在对梨自交不亲和性生理及分子机理研究的基础上，综合应用激光细胞生物学及生物化学等的研究手段和技术，从花粉管骨架、超微结构及生理生化代谢等方面深入研究梨花柱S-RNase介导花粉管程序性死亡的机制。内容包括花柱S-RNase介导自花花粉管程序性死亡过程的花粉管骨架（微丝及微管）、细胞核、液泡、线粒体、高尔基体等超微结构变化特点，花粉管核DNA的凝聚与片段化特性，花柱S-RNase与花粉管凋亡诱导因子（AIF）、类Caspase、细胞色素C、VPE等的协同作用，花柱S-RNase介导的花粉管囊泡转运动态（胞吞/胞吐）及分布特性等。将阐明花粉管感受花柱S-RNase的'毒害'而凋亡的'应答'反应特点，揭示配子体型自交不亲和性反应中花柱S-RNase介导自花花粉管程序性死亡的细胞超微结构与生化代谢机制，完善蔷薇科植物自交不亲和性机理的理论体系，有重要学术理论和潜在应用价值。

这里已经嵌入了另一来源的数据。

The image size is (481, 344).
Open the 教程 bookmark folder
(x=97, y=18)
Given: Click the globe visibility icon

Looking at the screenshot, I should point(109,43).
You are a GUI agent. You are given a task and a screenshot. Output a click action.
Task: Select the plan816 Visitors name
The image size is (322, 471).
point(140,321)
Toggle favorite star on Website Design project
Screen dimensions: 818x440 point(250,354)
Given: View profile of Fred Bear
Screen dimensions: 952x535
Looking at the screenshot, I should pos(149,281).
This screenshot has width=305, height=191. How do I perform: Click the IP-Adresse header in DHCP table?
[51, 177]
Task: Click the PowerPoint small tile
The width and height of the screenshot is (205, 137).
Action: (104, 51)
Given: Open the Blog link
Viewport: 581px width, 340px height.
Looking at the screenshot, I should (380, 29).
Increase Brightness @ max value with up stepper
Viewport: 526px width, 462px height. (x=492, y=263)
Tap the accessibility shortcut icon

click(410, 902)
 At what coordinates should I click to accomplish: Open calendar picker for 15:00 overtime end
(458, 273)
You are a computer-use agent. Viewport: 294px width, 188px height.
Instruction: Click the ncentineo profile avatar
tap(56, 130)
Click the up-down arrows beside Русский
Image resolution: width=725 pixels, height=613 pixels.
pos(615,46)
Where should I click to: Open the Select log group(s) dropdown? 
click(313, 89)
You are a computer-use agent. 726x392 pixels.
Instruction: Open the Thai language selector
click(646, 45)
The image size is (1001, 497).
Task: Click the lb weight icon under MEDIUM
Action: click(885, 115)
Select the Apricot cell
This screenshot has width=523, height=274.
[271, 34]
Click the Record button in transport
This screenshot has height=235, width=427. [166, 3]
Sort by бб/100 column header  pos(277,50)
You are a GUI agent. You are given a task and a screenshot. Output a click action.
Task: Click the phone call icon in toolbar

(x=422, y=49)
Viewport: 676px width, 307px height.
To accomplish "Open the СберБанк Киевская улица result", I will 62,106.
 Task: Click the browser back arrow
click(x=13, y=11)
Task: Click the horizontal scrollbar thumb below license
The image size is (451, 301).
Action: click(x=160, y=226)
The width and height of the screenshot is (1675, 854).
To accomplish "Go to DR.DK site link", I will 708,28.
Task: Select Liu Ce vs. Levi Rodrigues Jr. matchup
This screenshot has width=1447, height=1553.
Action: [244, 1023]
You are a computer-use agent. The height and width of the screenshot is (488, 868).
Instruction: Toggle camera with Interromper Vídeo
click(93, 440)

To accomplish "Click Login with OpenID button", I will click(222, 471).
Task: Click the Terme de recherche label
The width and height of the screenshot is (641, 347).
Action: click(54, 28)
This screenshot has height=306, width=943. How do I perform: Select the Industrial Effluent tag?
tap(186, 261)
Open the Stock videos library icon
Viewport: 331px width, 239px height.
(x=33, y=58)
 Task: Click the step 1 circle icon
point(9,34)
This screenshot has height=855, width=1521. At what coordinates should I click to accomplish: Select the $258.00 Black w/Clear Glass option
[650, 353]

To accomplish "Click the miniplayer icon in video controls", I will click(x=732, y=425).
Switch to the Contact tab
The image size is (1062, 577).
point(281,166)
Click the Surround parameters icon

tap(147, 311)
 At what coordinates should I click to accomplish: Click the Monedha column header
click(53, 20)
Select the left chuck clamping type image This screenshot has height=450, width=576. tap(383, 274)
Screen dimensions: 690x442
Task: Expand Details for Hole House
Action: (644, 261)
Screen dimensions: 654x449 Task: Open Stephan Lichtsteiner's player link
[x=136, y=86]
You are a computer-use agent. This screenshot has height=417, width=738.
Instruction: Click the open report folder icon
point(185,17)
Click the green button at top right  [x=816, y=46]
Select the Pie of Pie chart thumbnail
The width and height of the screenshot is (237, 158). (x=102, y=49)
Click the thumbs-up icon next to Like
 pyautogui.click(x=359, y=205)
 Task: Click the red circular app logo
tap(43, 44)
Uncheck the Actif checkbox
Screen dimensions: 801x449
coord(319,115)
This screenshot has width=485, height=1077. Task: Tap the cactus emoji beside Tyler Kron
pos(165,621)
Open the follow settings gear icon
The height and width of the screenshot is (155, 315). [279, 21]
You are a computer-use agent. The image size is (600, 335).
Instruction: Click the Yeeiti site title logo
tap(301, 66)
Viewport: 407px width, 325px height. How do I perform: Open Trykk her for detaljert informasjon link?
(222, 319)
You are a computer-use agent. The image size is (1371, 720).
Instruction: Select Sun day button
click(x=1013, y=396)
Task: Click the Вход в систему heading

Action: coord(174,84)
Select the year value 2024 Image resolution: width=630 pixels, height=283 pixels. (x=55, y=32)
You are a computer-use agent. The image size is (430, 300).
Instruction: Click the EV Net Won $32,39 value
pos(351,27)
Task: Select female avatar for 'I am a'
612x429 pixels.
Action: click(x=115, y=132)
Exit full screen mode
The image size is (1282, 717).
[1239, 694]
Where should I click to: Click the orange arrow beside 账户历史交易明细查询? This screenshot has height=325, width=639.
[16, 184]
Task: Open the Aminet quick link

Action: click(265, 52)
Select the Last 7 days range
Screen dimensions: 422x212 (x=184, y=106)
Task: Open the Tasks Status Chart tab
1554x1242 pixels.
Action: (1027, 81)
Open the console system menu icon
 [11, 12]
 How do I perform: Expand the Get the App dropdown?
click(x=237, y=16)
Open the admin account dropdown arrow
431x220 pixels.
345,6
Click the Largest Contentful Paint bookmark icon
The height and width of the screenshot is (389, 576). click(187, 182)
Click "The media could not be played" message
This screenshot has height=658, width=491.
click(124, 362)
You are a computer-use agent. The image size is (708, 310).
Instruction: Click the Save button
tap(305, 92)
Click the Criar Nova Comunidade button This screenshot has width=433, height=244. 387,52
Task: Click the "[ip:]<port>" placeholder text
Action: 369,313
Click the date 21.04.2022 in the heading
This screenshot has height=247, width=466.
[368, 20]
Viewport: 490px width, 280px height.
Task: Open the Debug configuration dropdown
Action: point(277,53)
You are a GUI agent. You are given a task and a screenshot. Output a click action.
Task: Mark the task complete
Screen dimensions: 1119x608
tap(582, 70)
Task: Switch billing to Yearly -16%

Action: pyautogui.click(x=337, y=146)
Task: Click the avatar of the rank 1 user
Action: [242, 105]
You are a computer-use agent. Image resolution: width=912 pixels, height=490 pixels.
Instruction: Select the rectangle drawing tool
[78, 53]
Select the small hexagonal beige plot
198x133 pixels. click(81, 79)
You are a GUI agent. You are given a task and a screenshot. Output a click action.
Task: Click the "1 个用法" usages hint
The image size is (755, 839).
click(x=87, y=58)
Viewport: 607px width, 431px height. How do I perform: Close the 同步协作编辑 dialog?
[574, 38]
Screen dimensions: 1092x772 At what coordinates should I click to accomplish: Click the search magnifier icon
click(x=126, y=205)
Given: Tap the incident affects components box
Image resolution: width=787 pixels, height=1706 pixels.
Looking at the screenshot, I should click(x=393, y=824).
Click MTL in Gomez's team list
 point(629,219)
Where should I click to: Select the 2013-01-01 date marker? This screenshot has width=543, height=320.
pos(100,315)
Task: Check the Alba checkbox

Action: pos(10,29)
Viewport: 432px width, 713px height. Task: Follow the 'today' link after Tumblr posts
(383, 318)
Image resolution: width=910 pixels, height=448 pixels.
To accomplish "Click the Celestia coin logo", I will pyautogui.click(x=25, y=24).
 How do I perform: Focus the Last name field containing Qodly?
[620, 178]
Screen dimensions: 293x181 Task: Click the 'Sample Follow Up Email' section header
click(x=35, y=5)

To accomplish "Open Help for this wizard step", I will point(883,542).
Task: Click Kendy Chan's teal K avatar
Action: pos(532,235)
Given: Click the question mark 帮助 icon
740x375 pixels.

本课题主要研究梨雌蕊自交不亲和基因产物S-RNase介导花粉管程序性死亡的机制。课题组以砂梨品种“幸水”和“今村秋”为材料，综合应用激光共聚焦显微镜、免疫印迹、荧光标记及膜片钳等技术手段，开展了研究内容的相关试验，通过三年的研究，顺利完成了原计划内容。主要研究结果明确了在离体条件下，花柱S-RNase开始作用于自花花粉管的时间为处理后30 min，并随着时间的推移抑制效果逐渐增强；活体条件下，自花花粉管受到抑制停止生长的时间在自花授粉后9 h左右。探明了S-RNase引起自花花粉管线粒体膜电位去极化，线粒体内细胞色素c外泄到胞质，线粒体发生明显的溶胀现象，电子透射密度降低，脊消失，出现大量空泡；S-RNase也引起花粉管核DNA发生降解，核降解顺序是先营养核，后生殖核，确定了自花花粉管死亡具有程序性死亡特点。确定了S-RNase通过破坏自花花粉管线粒体结构及减少NADPH含量，使ROS合成受阻，减少ROS在线粒体和细胞壁上的积累，特异破坏自花花粉管顶端活性氧梯度，从而抑制花粉管钙离子通道开放、引起微丝骨架解聚，并最终引起核DNA降解的信号路径。相关研究进一步完善了梨配子体型自交不亲和性机理的理论。. 在项目执行期间，共发表与本研究相关（标明了本项目资助）的论文19篇（其中SCI论文14篇），包括New Phytologist等知名刊物。授权国家发明专利1项。培养研究生8名，其中毕业博士4名，毕业硕士4名。